One of the robustness suites tries as hard as it can to permanently destroy a Neo4j cluster, looking for things like distributed deadlocks, faults in the leader election, data inconsistencies between replicas and so on.
It does that by applying a randomized load of all operations the system supports; reads, writes and schema changes. That's then combined with induced hardware faults and "regular" operational restarts and cluster configuration changes.
The problem was that, early on, the test would actually create unresponsive clusters, but then the "chaos" would continue, stirring up enough dust to get the cluster going again before the "unresponsive" timeouts triggered, causing false green tests.
Hence: Today this suite plays out a "chaos" scenario, but then it heals network partitions, turns unpowered instances back on and so forth, and sits back and waits for the cluster to recover "on its own".

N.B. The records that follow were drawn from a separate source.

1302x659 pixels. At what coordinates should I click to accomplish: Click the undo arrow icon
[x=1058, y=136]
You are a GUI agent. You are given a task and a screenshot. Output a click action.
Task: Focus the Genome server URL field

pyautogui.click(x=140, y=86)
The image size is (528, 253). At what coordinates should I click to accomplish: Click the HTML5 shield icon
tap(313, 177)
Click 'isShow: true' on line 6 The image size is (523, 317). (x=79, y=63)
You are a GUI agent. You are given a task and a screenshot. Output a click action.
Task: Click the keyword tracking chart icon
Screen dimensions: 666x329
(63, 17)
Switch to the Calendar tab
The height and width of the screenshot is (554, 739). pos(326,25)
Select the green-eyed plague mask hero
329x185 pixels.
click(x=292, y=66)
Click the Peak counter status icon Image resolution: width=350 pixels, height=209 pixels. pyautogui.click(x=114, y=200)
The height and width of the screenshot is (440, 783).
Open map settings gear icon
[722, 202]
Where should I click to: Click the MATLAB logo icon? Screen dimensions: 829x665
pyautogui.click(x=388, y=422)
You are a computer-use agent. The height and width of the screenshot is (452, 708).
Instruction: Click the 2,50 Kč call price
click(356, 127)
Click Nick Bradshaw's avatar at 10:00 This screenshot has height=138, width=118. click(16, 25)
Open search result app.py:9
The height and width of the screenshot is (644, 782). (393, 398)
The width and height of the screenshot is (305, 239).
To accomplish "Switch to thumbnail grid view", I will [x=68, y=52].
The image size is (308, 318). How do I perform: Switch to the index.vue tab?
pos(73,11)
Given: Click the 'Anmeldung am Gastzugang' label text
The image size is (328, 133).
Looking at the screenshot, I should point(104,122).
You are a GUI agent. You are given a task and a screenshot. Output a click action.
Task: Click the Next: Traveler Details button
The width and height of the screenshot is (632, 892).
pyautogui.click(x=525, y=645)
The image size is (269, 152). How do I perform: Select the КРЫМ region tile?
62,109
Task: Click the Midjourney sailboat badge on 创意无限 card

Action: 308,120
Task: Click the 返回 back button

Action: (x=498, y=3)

This is considered multiple unrelated failures. You usually don't want to (at least to start) design a system to handle this.
handle a machine power down? Yes. Handle a network cable unplug? Yes. Handle 1 machine power down and 1 network cable unplug at the same time? That may be impossible to handle, or it may be an order of magnitude harder to handle.
Get all the single failure issues nailed down. Then perhaps you can do a little work on multiple unrelated failures, but it gets insanely complex fast.
That suggests that your original chaos was more "random" than "chaotic", as actually chaotic processes will go through indefinite periods of slack where they are apparently predictable. i.e. a better "chaos monkey" might employ some traversal of a fractal system rather than simply aim for high entropy noise.